ThiefMaster avatar Dec 09 '25 18:12 ThiefMaster

The file has been sent. I think that when processing “\r\n”, you should simply ignore the data in “request.files” if possible

swell-d avatar Dec 09 '25 18:12 swell-d

Can you share it with me as well?

ThiefMaster avatar Dec 09 '25 18:12 ThiefMaster

I'll have a much smaller one shortly.

emmanuelthome avatar Dec 09 '25 18:12 emmanuelthome

A 64kb file created as:

(dd if=/dev/zero bs=65535 count=1 ; echo -ne '\015' ) > /tmp/z

eats the terminating 0x0d byte of the first upload (i.e., change chunkSize to 65536 and badIndex to 1 in client.html).

I see where to go from there.
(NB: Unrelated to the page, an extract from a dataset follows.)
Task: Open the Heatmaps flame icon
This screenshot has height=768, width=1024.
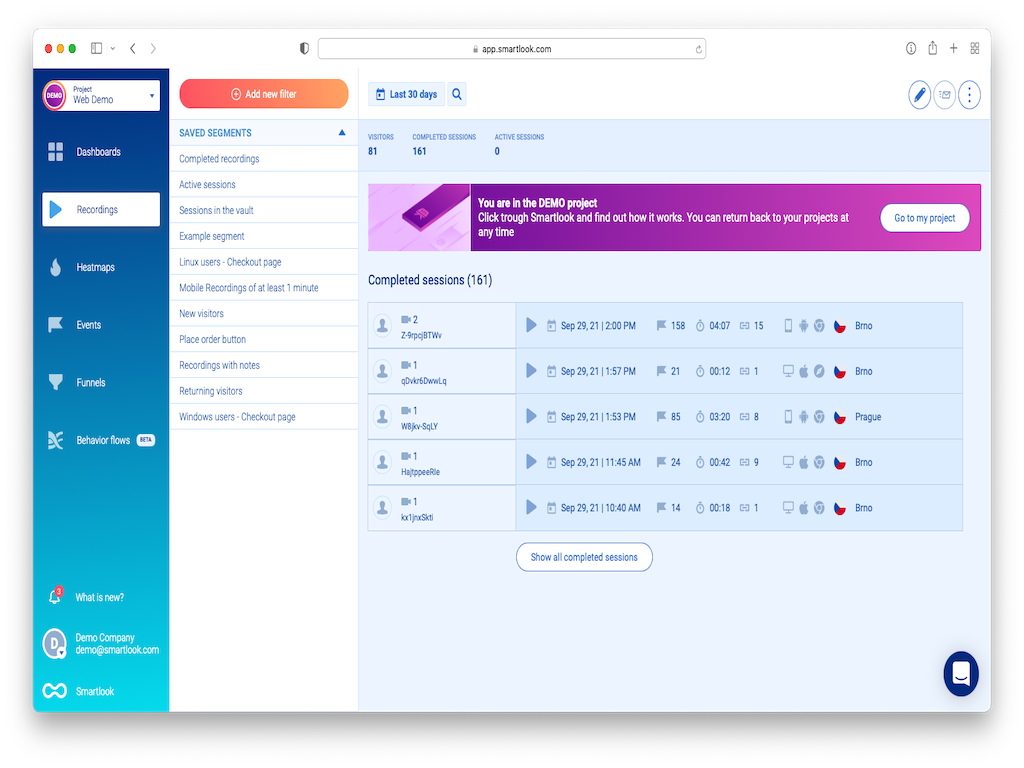Action: pyautogui.click(x=56, y=267)
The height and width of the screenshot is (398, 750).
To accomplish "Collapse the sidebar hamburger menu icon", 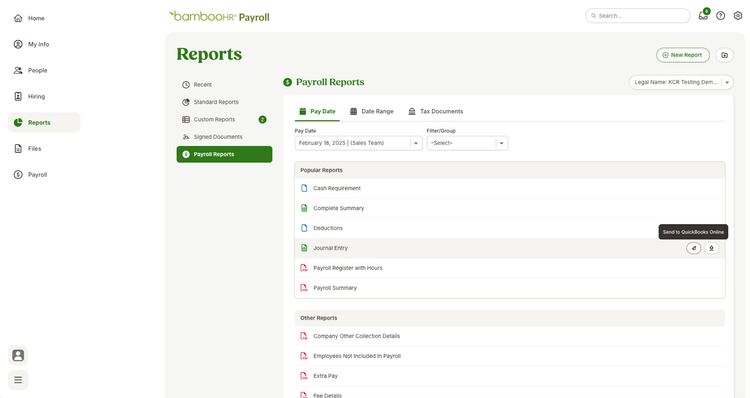I will pos(18,380).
It's directly related to my comment there. https://github.com/pallets/werkzeug/pull/3066#issue-3623040169 ; let's see if/how it's possible to recover the event in the event stream that only gets lost in the form case.

emmanuelthome avatar Dec 09 '25 18:12 emmanuelthome

It should be OK. @davidism does that look fine to you? Are there other corner cases of this kind you can think of?

emmanuelthome avatar Dec 09 '25 23:12 emmanuelthome

I've been bitten by this too. Our tests turned red when the CI picked the latest release.

import io
from flask import Flask, request
import requests

app = Flask(__name__)

@app.route('/upload', methods=['POST'])
def upload():
    return {'len': len(request.files['file'].read())}

# Data ending with 0x0D (CR)
data = b'hello\x0d'

# Start server
from werkzeug.serving import make_server
server = make_server('127.0.0.1', 5555, app, threaded=True)
import threading
threading.Thread(target=server.serve_forever, daemon=True).start()

import time
time.sleep(0.1)

# Upload via multipart
resp = requests.post('http://127.0.0.1:5555/upload', files={'file': io.BytesIO(data)})

assert resp.json()['len'] == len(data), f"Expected {len(data)}, got {resp.json()['len']}"

zogzog avatar Dec 10 '25 11:12 zogzog